In the last newsletter we began to look at the Sacrament of Holy Baptism. I commented on how we have been commanded as Christ’s disciples to baptize in his name. And this is how we have been instructed to go about making disciples. We are to baptize in the Triune Name of God and to catechize (Matt. 28:19-20).
This week I want us to understand what we are talking about when we use the term “baptize”. Interestingly, the English word is drawn from the Greek baptizo which literally means to wash or make clean with water. It is the same word used when cups and dishes are washed. But this common word is employed by our Lord to have a very special meaning when used as a rite in making disciples.

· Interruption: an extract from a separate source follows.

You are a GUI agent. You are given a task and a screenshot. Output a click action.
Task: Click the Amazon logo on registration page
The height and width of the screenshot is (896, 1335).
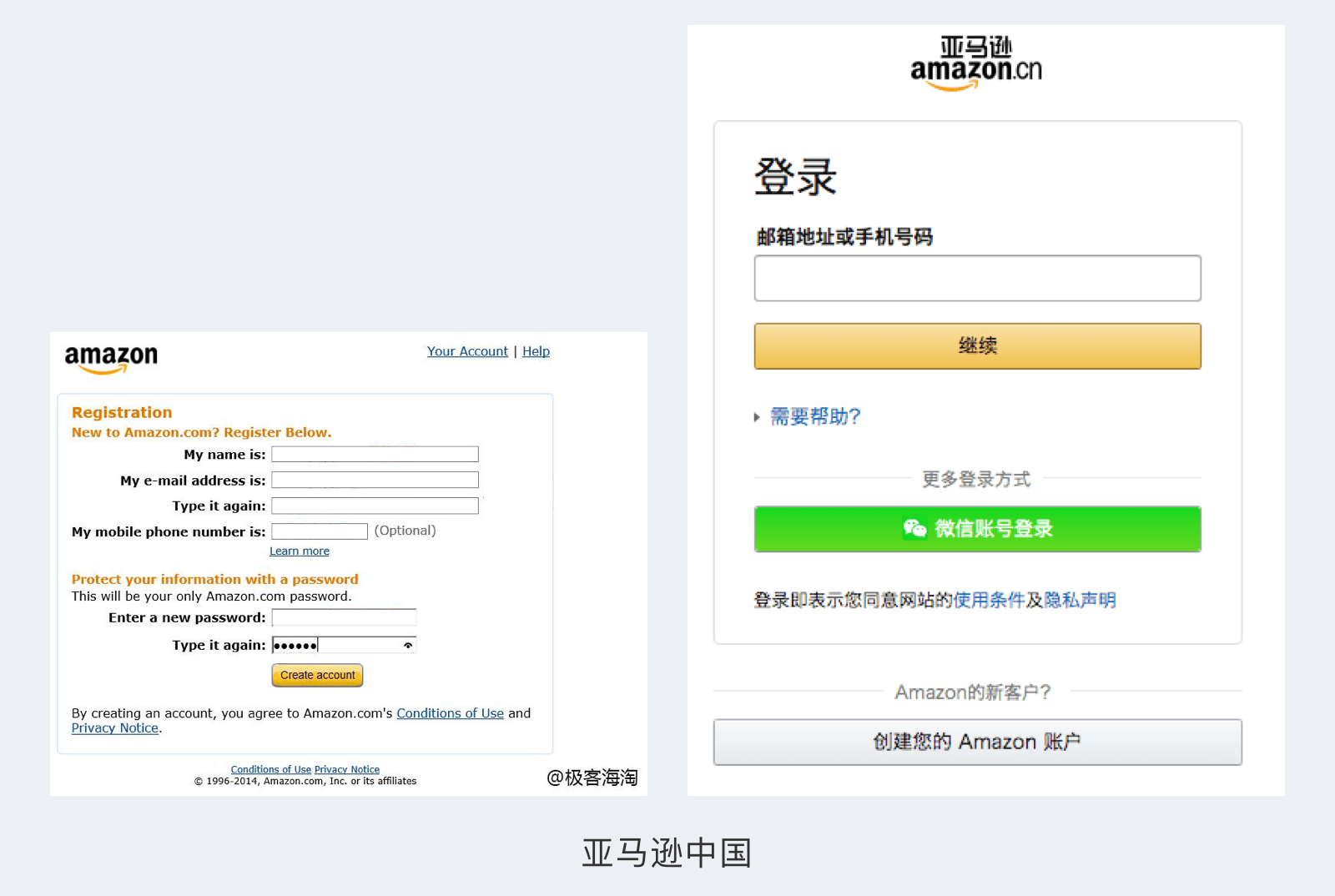point(111,359)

To recall what I shared last time, Luther says of this rite, “Baptism is not water only, but it is water used together with God’s Word and by his command.” It is important to emphasize here, that this is not a man-made rite! Human ingenuity did not dream up a creative way to have a rite of initiation. Nor did human imagination design a picturesque way of illustrating the dying to sin and rising to new life that occurs when a person comes to Christ! Instead, our Lord Jesus himself gave specific instructions and orders of how to go about evangelism.
Of course Christian Baptism was already in the making with the divinely inspired baptism that John the Baptist was proclaiming. And with his baptism we learned of the need to have our sins washed away.

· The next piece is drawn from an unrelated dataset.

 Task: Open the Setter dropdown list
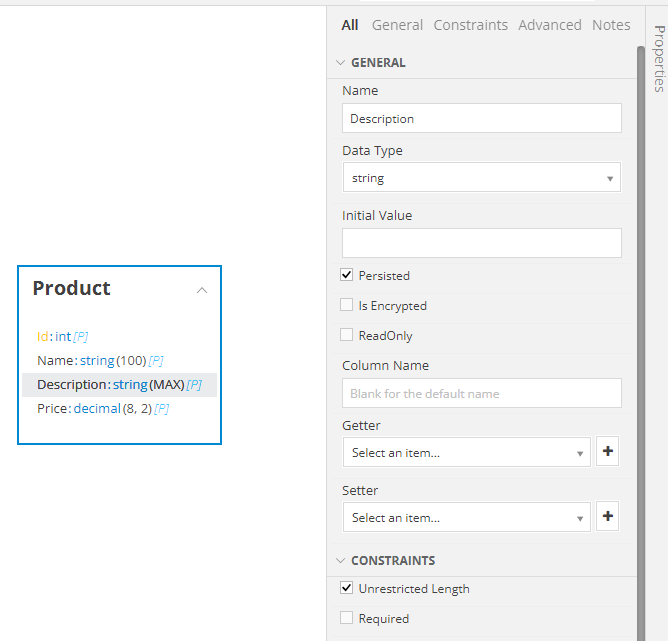click(x=466, y=517)
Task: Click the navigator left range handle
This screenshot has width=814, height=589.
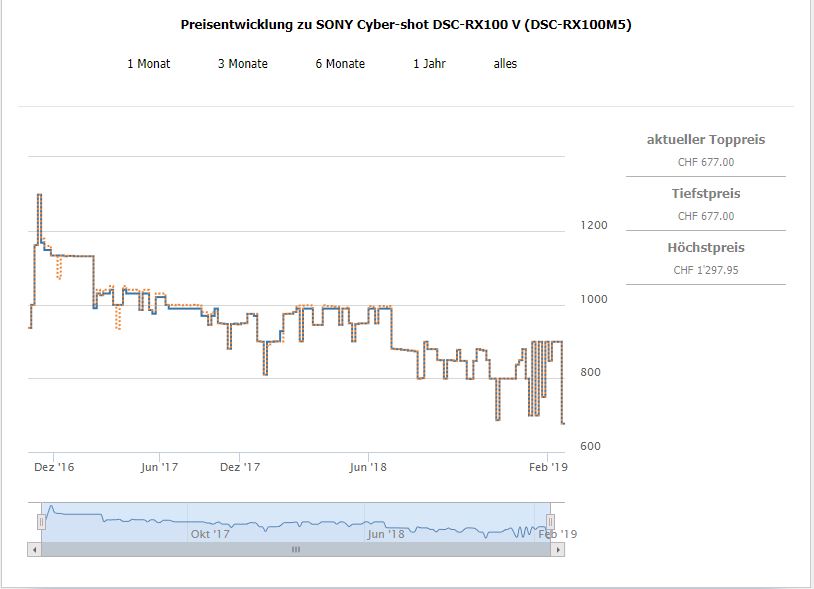Action: 41,521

That God works in and through his created order to mediate his grace is not surprising! After all, his Son became Incarnate, assuming our humanity, so that through him the Invisible God became visible! Baptism becomes a chosen means where the Word of promise becomes visible, along with being audible, so that we might come to trust in Christ’s work on the Cross.

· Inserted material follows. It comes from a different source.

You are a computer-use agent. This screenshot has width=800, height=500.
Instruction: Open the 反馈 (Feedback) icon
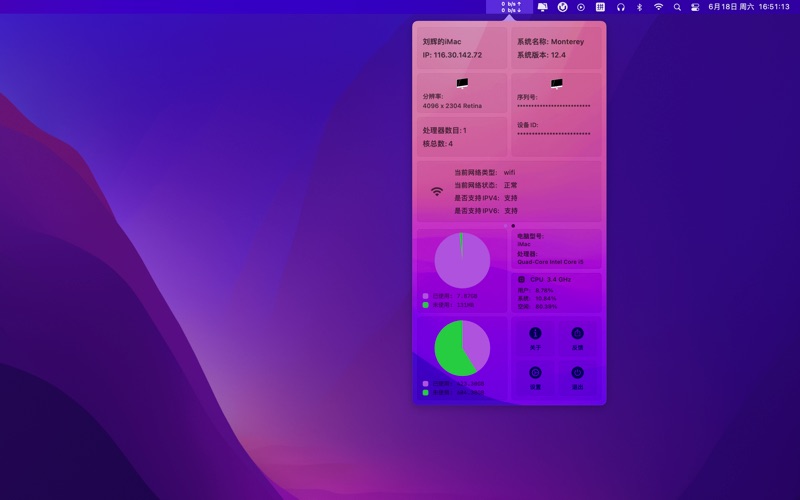pos(577,334)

What is the meaning of “Lent”?
The English word “Lent” means “springtime”. Lent is the six-week period of spiritual discipline before Easter (40 days not counting Sundays). At an early period in the Church’s history baptisms might only be celebrated once a year at the Easter Vigil Service. Accordingly there was a period prior to this of introducing and training candidates for baptism. In time the training for baptismal candidates grew to a six week period, and this training involved fasting. The 40 days was, no doubt, modeled on the 40 days of our Lord Jesus’ fasting in the wilderness before his temptations by the devil. As the years passed the Lenten fast began to be applied, not only to the baptismal candidates, but to the church as a whole. Church members were encouraged to approach Easter in the same manner in which they had solemnly prepared for their baptisms. That is why the Season of Lent has finally developed as a time for fasting, study, prayer, acts of love, and humility. (with help from The Westminster Dictionary of Worship, edited by J.G. Davies, The Westminster Press.)